The purpose of this study is to illuminate meaning from shared cultural experiences and perceptions of exposure to environmental changes among a coastal Indigenous community. In particular, the study sought to understand if historical events, such as structural discrimination through forced separate schooling, informed how the community perceived environmental changes and in what ways the changes have directly impacted them.
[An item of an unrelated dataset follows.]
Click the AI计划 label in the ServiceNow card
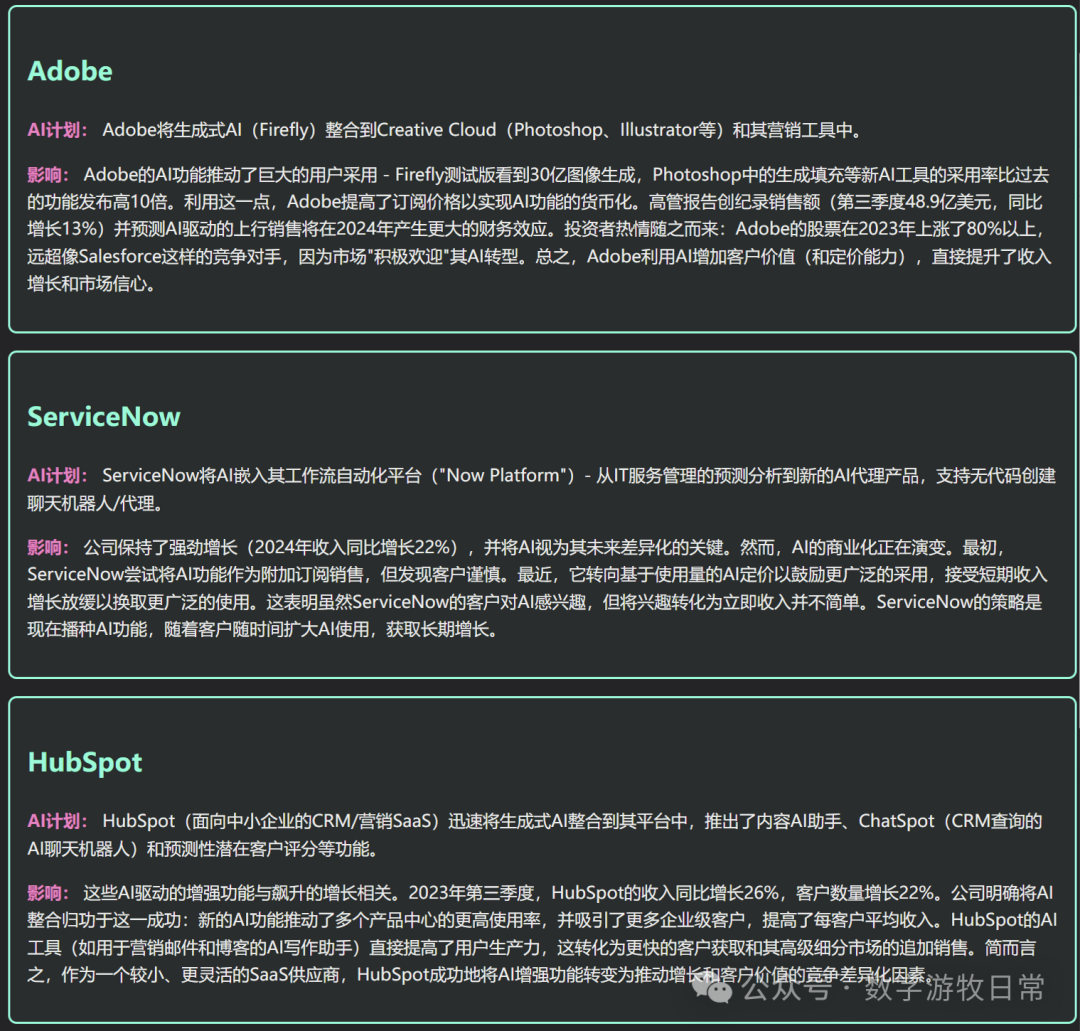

Methods. This study is part of a larger community-engaged research project that involved a concurrent mixed-methods design where interviewer-administered surveys (n=160) and ethnographic in-person interviews (n=19) were collected by the lead author as PI with the intention of exploring impacts of environmental changes on the health of an Indigenous population. Eligibility for the larger study included (a) enrolled members of tribal community; (b) over the age of 30; (c) resided in a chosen coastal community; (d) had subsistence income. A purposive subset of the participants participated in the semi-structured interview who (a) had strong ethnic identity; and (b) sole income from subsistence activities as indicated on their survey. This presentation will report data from the in-depth semi-structured interviews and observation notes. Data was analyzed using Nvivo10 software to categorize participants’ experiences into descriptions and meaning clusters until arriving at central themes. The PI utilized a community advisory committee to guide the entire research project and followed Indigenous community-engaged research principles (Walters et al., 2010). For example, the Indigenous community (through a community advisory committee) and the PI’s university IRB approved all research activities.
Results. Key findings show the cyclical nature between sociocultural events, physical environmental changes, and impacts. Members expressed a great connection to their land (term to describe their place that includes the water, land, air, location, and all its living creatures). These participants are dependent on the land for their basic subsistence and thus observe changes to their environment daily. The anthropogenic activities lead to a loss of medicines and harvest, which leads to impacts on health and livelihoods that leads to loss of cultural knowledge transmitted and reiterated between and among generations, which leads to loss of knowledge on protecting land and leads to developing anthropogenic activities that cause changes in the environment.
Implications. The results can only be generalized to the participants of the study but could have implications for the Indigenous community and similarly vulnerable Indigenous coastal communities. The results also contribute to the empirical understanding of environmental justice and could inform future research for social workers in this area.